Выспрашивала обо всём, что и как и мы послушно рассказывали, мы очень её любили.
Однажды Олеська явился мне в роли спасителя.
Это было лето между школой и университетом.
Когда я сдала выпускные, в городе вдруг возник дефицит фотоплёнки, ну просто её как корова языком слизнула со всех прилавков.
И один мой приятель говорит, слышал, что в Энгельсе полно плёнок.
Это у нас была такая легенда, вроде там живут такие лохи, что им ничего не нужно и в магазинах всего полно.

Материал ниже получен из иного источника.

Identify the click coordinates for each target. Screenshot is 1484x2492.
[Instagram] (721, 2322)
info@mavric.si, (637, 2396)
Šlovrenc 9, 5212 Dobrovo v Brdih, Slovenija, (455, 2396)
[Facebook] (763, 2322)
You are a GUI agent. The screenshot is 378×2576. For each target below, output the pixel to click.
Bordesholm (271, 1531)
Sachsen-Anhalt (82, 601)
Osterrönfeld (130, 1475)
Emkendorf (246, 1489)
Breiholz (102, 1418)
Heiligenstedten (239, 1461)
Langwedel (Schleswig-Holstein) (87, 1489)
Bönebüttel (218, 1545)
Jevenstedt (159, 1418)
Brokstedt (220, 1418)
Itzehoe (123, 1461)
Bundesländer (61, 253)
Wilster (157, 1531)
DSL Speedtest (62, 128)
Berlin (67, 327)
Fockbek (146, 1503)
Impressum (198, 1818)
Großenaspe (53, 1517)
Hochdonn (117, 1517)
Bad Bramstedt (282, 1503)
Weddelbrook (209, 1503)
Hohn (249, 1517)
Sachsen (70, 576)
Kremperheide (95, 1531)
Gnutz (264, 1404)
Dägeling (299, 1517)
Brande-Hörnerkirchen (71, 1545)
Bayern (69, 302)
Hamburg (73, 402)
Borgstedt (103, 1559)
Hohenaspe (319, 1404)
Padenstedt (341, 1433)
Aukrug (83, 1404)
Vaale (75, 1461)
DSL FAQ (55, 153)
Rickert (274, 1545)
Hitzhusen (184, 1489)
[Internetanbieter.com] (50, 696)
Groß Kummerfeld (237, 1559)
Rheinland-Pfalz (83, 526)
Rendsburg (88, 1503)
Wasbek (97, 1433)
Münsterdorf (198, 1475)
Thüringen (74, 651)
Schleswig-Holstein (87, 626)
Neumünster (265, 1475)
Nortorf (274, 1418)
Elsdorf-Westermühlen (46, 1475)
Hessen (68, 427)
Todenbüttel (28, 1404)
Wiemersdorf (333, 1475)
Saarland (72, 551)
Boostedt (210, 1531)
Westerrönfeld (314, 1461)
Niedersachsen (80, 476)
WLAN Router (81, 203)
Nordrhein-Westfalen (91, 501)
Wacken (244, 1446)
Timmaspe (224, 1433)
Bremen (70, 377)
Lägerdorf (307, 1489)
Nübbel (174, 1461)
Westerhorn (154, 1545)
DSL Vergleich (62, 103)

А моста тогда через Волгу не было и надо было ехать на пароходе или речном трамвайчике.
Туда мы доехали с утра пораньше, плёнки, как и следовало ожидать, нигде не было и в помине.
Пошли на пристань, а там...
Пристань под спуском и вся эта горка - сплошная стена очереди.
Сбоку от пристани - частные лодки, быстро заполняются и отъезжают одна за другой, мы к ним, как раз подъехала большая гулянка, мы садимся, с нами ещё мужчина, в лодке хозяин с женой.
И вдруг, вместо того, чтобы как все, набить её до отказа, он отталкивается и включает мотор.
Ну ладно, плывём, напротив длинная вереница песчаных островов.
Вдруг хозяин начинает что-то шарить по дну и тревожно переговариваться с женой, о говорит он с ней руками, она у него немая.
мы настораживаемся, он резко поворачивает к острову, причаливает и велит выходить, он больше нас везти не может.
Мы опешили, но мужчина сразу выпрыгнул и понёсся через ивняк.
Делать нечего, вышли и мы.
Разулись, никаких следов людей, что было с лодкой, мне до сих пор непонятно, скорее всего, у него была пробоина, поэтому он её и не нагружал сильно, но потом понял, что и мы лишние.
Сначала было смешно, потом не очень, мы прошли один остров, второй отделялся мелким протоком, перешли, но понимали, что дальше можно и не пройти.
И вот, когда уже надежды не было, мы увидели с саратовской стороны лодки и компании отдыхающих, это была надежда, но не очень уверенная.
И тут ко мне подбегает Олеська и ритуально целует, предела моему счастью не было, он был с семьёй брата, они нарушили свои планы и в скором времени мы поплыли домой.
Когда я стала встречаться со своим мужем, то Олеська оказался очень близким к компании его одноклассников, связан со многими по спорту и мы постоянно встречались на праздниках.
И та же история, как и в детстве, чуть выпьем, уходим в уголок, головка к головке и болтаем, это было такой традицией, что над нами подтрунивали, ну сейчас садиковые отделятся.
Постепенно я стала терять его из вида, иногда приятели рассказывали, что он несколько вольничает, а потом я услышала, что он уехал в Израиль.
А потом самое страшное.
Мне сказали об этом много спустя, хотя муж узнал сразу, но мне сказать побоялся, что его убили в его квартире, когда он приехал, не знаю временно или насовсем.
Я не смогла расспрашивать, не было сил, у меня было какое-то мистическое ощущение, что нельзя ему было уезжать, нельзя было рвать эту странную ниточку детской нежности, которая была как спасательный круг.